Uma outra iniciativa de crescente impacto é a filantropia empresarial, assumindo papeis

importantes na educação. Em países de educação atrapalhada, como o nosso, o

empresariado tenta ajudar, trilhando caminhos diferentes. Mais ainda, esses caminhos

têm evoluído ao longo do tempo.

Em um primeiro momento, diante da pobreza das escolas, socorrem na sua manutenção,

promovem festas e dão um dinheirinho aqui ou acolá. Isso é infinitamente melhor do

que nada, pois ajuda no cotidiano e abre portas para outras ações. Mas é pouco.

Com a experiência ganha, as iniciativas se tornam mais ambiciosas, dando lugar a

alguns programas criativos e eficazes, por meio de institutos e fundações empresariais.

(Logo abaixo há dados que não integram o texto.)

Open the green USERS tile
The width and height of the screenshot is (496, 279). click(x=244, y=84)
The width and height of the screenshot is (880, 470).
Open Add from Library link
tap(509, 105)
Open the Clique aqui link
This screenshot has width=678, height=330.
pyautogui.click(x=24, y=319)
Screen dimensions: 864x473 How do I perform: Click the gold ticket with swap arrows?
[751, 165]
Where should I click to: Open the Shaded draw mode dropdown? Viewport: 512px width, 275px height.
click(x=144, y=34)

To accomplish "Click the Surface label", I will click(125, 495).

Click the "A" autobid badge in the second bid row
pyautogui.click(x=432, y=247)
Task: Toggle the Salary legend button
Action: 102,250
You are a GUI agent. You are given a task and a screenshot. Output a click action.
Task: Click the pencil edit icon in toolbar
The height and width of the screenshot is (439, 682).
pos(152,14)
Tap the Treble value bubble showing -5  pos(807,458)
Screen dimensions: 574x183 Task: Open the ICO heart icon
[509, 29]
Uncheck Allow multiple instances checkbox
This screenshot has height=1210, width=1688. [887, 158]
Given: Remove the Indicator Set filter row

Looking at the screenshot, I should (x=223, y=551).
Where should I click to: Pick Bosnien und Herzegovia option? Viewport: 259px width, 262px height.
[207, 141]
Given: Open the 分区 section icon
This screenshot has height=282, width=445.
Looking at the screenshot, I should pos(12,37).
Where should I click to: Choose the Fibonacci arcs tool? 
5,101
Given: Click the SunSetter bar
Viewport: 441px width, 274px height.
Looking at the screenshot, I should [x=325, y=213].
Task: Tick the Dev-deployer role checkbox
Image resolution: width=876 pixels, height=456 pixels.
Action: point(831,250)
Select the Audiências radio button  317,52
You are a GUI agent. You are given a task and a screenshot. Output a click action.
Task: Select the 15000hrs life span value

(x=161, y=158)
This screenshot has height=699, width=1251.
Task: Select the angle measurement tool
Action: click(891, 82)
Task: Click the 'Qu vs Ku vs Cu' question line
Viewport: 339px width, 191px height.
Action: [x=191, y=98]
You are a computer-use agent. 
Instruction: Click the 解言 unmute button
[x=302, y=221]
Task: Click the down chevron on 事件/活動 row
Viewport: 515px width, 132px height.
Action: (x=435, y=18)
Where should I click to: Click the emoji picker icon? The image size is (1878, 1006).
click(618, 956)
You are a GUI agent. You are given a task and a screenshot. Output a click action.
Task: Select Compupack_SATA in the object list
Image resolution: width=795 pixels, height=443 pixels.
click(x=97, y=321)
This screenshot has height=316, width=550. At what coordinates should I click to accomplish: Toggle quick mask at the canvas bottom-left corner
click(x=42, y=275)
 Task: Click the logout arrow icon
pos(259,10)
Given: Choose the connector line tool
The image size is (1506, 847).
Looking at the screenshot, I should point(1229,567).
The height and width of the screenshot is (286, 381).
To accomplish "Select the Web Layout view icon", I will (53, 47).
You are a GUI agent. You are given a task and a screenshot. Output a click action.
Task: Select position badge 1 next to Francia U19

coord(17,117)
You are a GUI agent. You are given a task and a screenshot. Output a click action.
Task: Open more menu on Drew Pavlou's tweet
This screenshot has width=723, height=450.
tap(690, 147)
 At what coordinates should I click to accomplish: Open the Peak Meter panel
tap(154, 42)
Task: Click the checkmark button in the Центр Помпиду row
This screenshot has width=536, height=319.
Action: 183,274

Excelente exemplo dessa linha é a Fundação Bradesco que opera uma ótima rede de

escolas, com mais de cem mil alunos.

Contudo, o alcance de iniciativas paralelas é limitado, não podendo mudar o panorama

da educação no país. Com todo o seu poder financeiro e generosidade, essa ambiciosa

linha de apoio do Bradesco apenas ajuda um aluno em cada 500. Diante disso, tomou

corpo outra forma de participação do empresariado na educação, com uma quantidade e

variedade estonteante de propostas – das tolas às geniais. Diante da fragilidade das redes

públicas, chamam atenção os programas para reforçar o seu funcionamento. Trazem

para a escola o que as empresas têm de melhor, ou seja, profissionalismo, pragmatismo,

gestão e foco nos resultados. E principalmente, trazem boas ideias, plasmadas em

programas robustos e bem concebidos.

Algumas contrataram as cabeças mais brilhantes, para criar programas para alunos

repetentes, alfabetização, educação por TV, uso de computadores e revistas

pedagógicas, bem como aperfeiçoamento da gestão. Operando dentro das redes públicas

ou para elas, seu impacto potencial é tão grande quanto o tamanho da rede onde agem.

Ou seja, têm um grande efeito multiplicador, pois uma inovação bem sucedida pode

afetar um número grande de alunos.

Certos programas mais criativos foram concebidos por empresas médias, incapazes de

financiar iniciativas de grande porte. Entram em cena, nesse momento, empresas

enormes, como Petrobrás, Banco do Brasil e Vale do Rio Doce, apoiando sua replicação

em grande escala, dando-lhes assim uma envergadura muitíssimo maior. Trata-se de

uma tríplice aliança: a rede pública, as fundações que desenvolvem os melhores

programas e as fundações das grandes empresas que dão a eles uma escala nacional.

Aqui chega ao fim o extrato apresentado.